We arrived at Ghost Ranch, rolled down the window, and keyed in a number code. Beep! The metal gate swung open as our caravan passed through, down and up a dry arroyo, past the house where Georgia O’Keefe lived most of her life. Anne and Erin greeted us, helping rearrange beds, tables, chairs to settle in goodness and mercy. Ironically the ranch is named for thieves and bandits who stole (not sheep) cattle and horses, then told ghost stories to ward off wanderers who may stumble upon their stash. For a week in our Casa del Sol we wandered into desert spirituality. We walked to explore that stark and beautiful terrain. We talked, consulted, cared for one another, trusted enough to venture beyond any warning sign into fierce landscapes of the heart and life experience. We sought to live ever more deeply attuned to God’s voice, more fully in Divine Love, more completely in the Holy Way of Grace.

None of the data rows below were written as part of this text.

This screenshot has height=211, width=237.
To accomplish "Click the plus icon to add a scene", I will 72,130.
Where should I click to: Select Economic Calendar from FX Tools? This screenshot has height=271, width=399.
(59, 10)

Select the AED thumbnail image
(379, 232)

Especially fitting to this Easter season, friends, our good shepherd leads us into that love, that life through a kind of death. Giving up ego-driven desires. Letting go of grudges or impulses to please. Renouncing attempts to value life in us and others by what we prove, achieve, acquire. Dancing between what we see and know and don’t, we peer beneath the surface seeking deeper meaning. We wrestled with big words like apophatic and kataphatic and mysterium tremendum. Really, I suspect we find the whole idea difficult because it’s so counter-cultural. So opposite many other messages we hear, assumptions we’ve just come to expect. Something like the way into the fullness of God’s peace and purpose, means we don’t go through gates of success and security that society often leads us to believe most true. We can find those sheep-pens prove more like a Hotel California (you know what I mean?), a dream getaway become nightmare, a Polynesian resort turned into Jurassic Park gone wild. Though it seems hard to believe, friends, the voice of Holy Love urges: don’t trust those thieving promises, ghost-ranch bandits, seductive Faustian deals to steal our souls. It’s the siren song of the prosperity gospel—God just wants to bless us with a bigger house, fancier stuff, a billion in your bank account … and if we don’t have it, what does that suggest God feels about us? It’s ultimately the “best-life” industry run amok in thinly veiled selfish greed.

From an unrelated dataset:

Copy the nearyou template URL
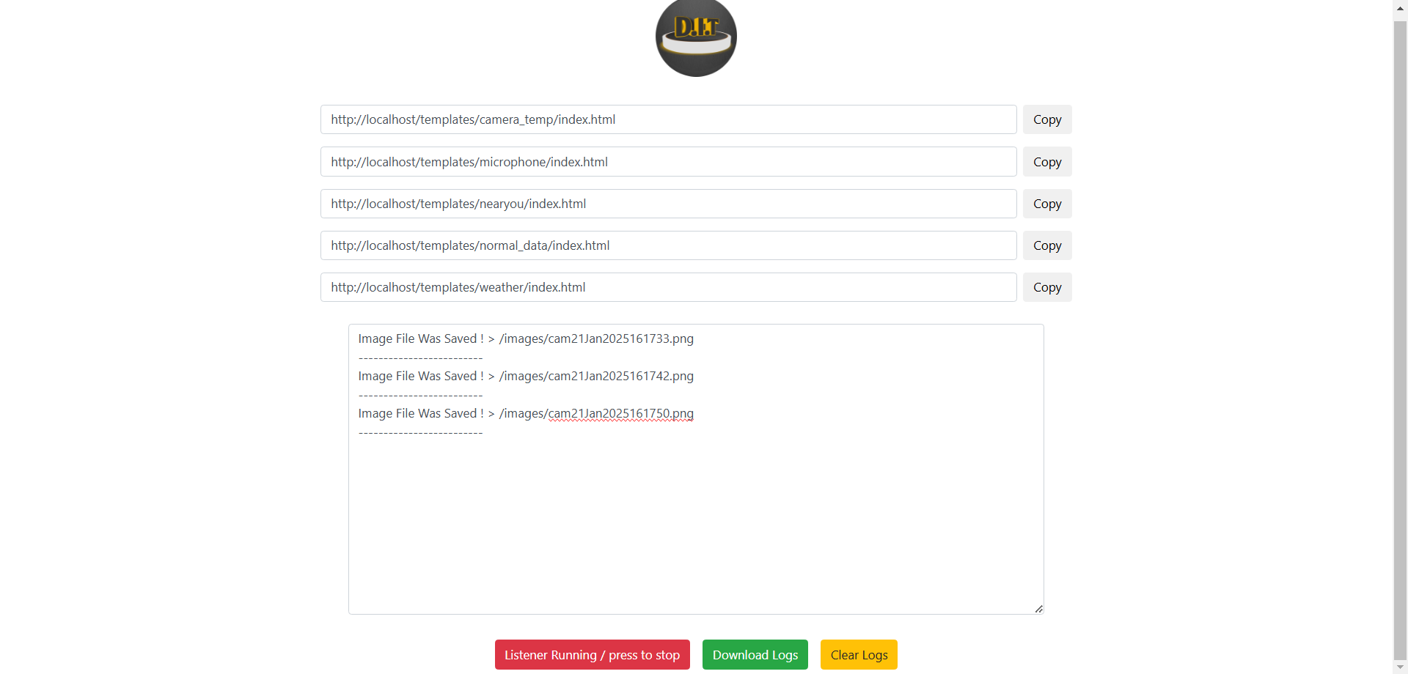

No, our Good Shepherd says, beware those ghost-ranch bandits. Follow me out of seemingly easy surface safety and illusory security back into the unknown, even into the desert. Guided by God-Purposed-Service (GPS … get it?) we’ll pass through the gates of eternity—the holy amid the humanly mundane, the sacred amid ordinary struggles even suffering, God’s will done on everyday earth as it is in heaven. You see, we share divine intimacy most fully in our vulnerability. When we accept emptiness as a gift, God fills us with grace and peace. Ancient Hebrews followed Moses out of the food and shelter of slavery into Sinai wilderness. Jesus declares: I lay down my life, that I may be raised again in Holy Love to serve and radiate that purpose to every person. Follow that Good Shepherd and find we’re in holy pastures everywhere!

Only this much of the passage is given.